Seolah tidak terima Airin menyubit Alma dengan sangat keras yang membuat Alma berteriak sangat kencang.

"Kamu gapapa?" Mata Nando langsung melirik ke arah Alma, memastikan bahwa tidak terjadi apa-apa pada Alma.

"Enggak... Airin emang suka gitu. Kalau lagi seneng emang suka nyubit. Iyakan Airin?" Tatapan Alma sedang menghardik Airin untuk mengiyakan ucapannya. Dan dia hanya bisa tersenyum kikuk pada Lelaki di depannya itu.

"Yaudah ayo. Ikut gue ke warung bi Susi, motor gue parkirnya di sana," ajak Nando pada gadis yang sedang bingung harus berbuat apa.

"Alma lo gila! Lo gila!" sahut Airin dengan nada pelan dan mimik yang dikuasai rasa sebal. Namun juga terselip senyum sabit dari bibirnya. Melihat itu Alma hanya tertawa pelan, seolah sedang merasa puas.

****

Sudah pukul lima lebih lima belas menit. Alma masih saja menunggu kehadiran Saka di dekat gerbang sekolah yang sebentar lagi akan di tutup oleh Pak Mamat.

Alma sangat yakin bahwa Saka sedang berada di dalam. Selain karena firasat juga karena Alma tahu bahwa tadi siang dia mendengar Saka berpuisi dalam aula. Itu artinya Saka memang bersekolah hari ini.

"Kamu nunggu siapa?" tanya Pak Mamat yang sudah berkeliling dan memastikan bahwa seluruh siswa sudah pulang dan akan mengunci gerbang.

"Nunggu Saka. Pak Mamat liat saka di dalam?" tanya Alma yang berharap-harap cemas jika Saka memang masih berada di dalam.

"Oh Saka, dia udah pasti keluarnya lewat belakang.

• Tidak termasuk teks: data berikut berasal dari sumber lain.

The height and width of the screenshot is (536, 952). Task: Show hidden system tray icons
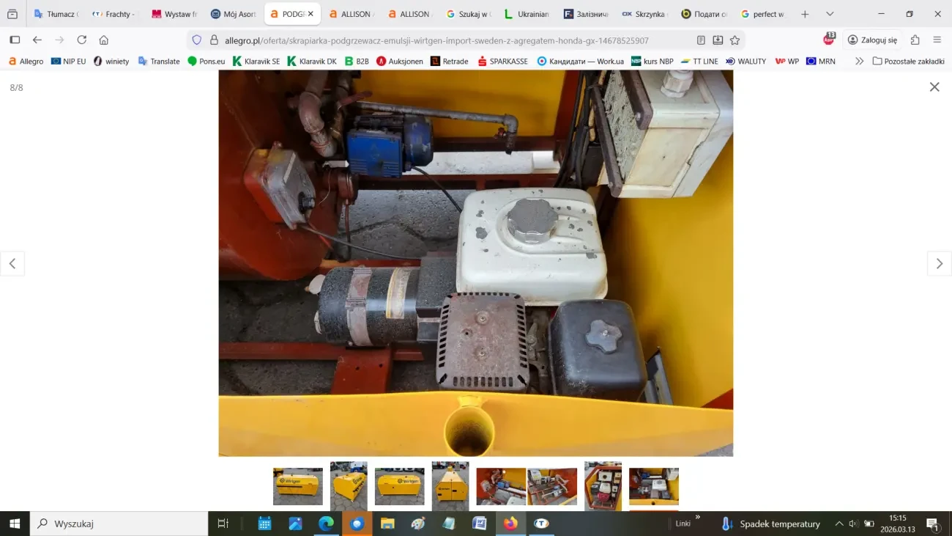838,524
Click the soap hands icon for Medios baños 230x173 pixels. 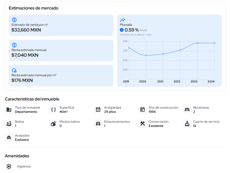coord(53,124)
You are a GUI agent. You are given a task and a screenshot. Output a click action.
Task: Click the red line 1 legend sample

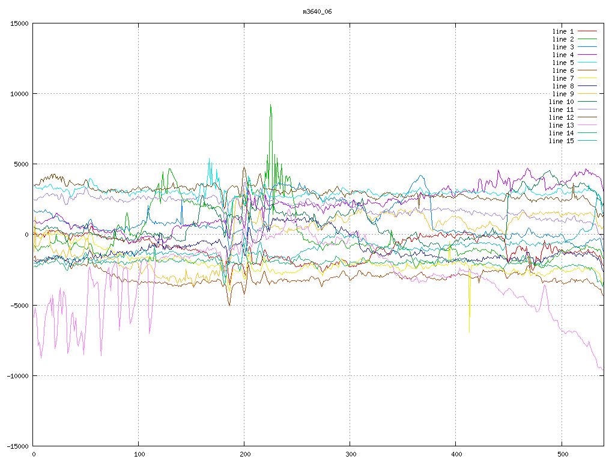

Biasa anak-anak bandel, jadi buat mereka pintu utamanya ada di belakang bukan di depan sini," jawab Pak Mamat sambil menggelengkan kepalanya tanda heran pada tingkah aneh mereka.

"Jadi di dalam udah gak ada siapa-siapa?" Alma berusaha memastikannya karena siapa tahu Saka memang masih ada di dalam.

"Udah gak ada siapa-siapa. Pak Mamat mau kunci gerbangnya," jawabnya tegas. Dia mulai mengambil kunci gerbang dari dalam tas. Namun tiba-tiba Alma menahan tangannya berusaha untuk menunggu beberapa menit lagi.

"Emang gak bisa di tunggu sekitar lima belas menit lagi?" Alma memohon. Bagi Alma ini adalah kesempatan yang pas untuk menunggu Saka. Bukan tanpa alasan, hanya saja kapan lagi menunggu Saka? Karena belum tentu jika besok, lusa, atau hari-hari selanjutnya Saka akan berada di sekolah.

"Enggak bisa! Nanti kalau Pak Mamat telat pulang terus jadi gak di kasih masuk kerumah sama istri pak Mamat gimana?" Pak Mamat tetap bersikeras. Karena mungkin bagaimanapun dia ingin cepat pulang dan bertemu dengan keluarganya.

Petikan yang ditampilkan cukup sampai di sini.